In 1784, his mother was remarried to a friend of his late father, Dr. Henry Flagg, who had been George Washington’s Surgeon General of the Continental Army. He was a good father to Rachel’s children and to the ones they had together. They particularly doted on the very sensitive Washington Allston who showed early signs of his later greatness. They sent him to study in Newport and Harvard and encouraged him in his travels to Europe where he developed his skill and reputation. He was called the American Titian, the Italian Renaissance painter from Venice. Allston became famous and had celebrity friends including the poets, Coleridge and Longfellow, along with Washington Irving.
Despite the fame Washington Allston achieved as being one of our country’s most important Romantic painters to this day, it is his stepfather’s granddaughter who is the most widely known member of his family, locally. She is Alice Belin Flagg. Her fame came posthumously when generations of folks claimed to have seen her ghost as it is believed that she returns to the Murrells Inlet area to find her lost engagement ring. Yes, the famous-in-these-parts Alice the Ghost was the granddaughter of George Washington’s Surgeon General and the half-niece to the “American Titian.”

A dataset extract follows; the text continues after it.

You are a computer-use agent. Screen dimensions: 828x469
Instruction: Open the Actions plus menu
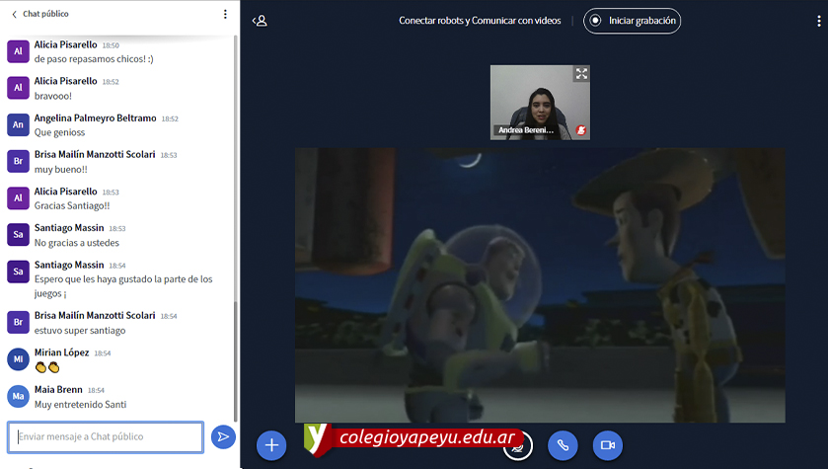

That sounds like the makings of an Irving legend for sure, but the fate of his other friend, Theodosia, has been the fodder for countless articles in newspapers, magazines and a few historical novels from that time to this. The story of her incredible life is almost overshadowed by the tales of pirates that are associated with her mysterious disappearance. Because when Theodosia left the port of Georgetown aboard The Patriot with the other passengers, none of them were ever heard from again.
There have been no fewer than a half-dozen deathbed and other confessions of known pirates who claimed to be part of the band who attacked The Patriot and killed everyone on board. The confessors were usually the ones charged with having to kill Theodosia, which none wanted to do, but did rather than be killed themselves for not doing so. In some accounts, she was taken captive for fates worse than death. In nicer versions of the stories, her life was spared, and she was taken to the Caribbean to live out her days. None of the accounts matched the facts that we knew for sure and offered no new credible evidence.
What her father and husband believed to be true was that she was lost at sea along the coast of North Carolina during a gale that was reported at the time The Patriot was to have been there. They felt, if she had survived, nothing would have prevented her from contacting them.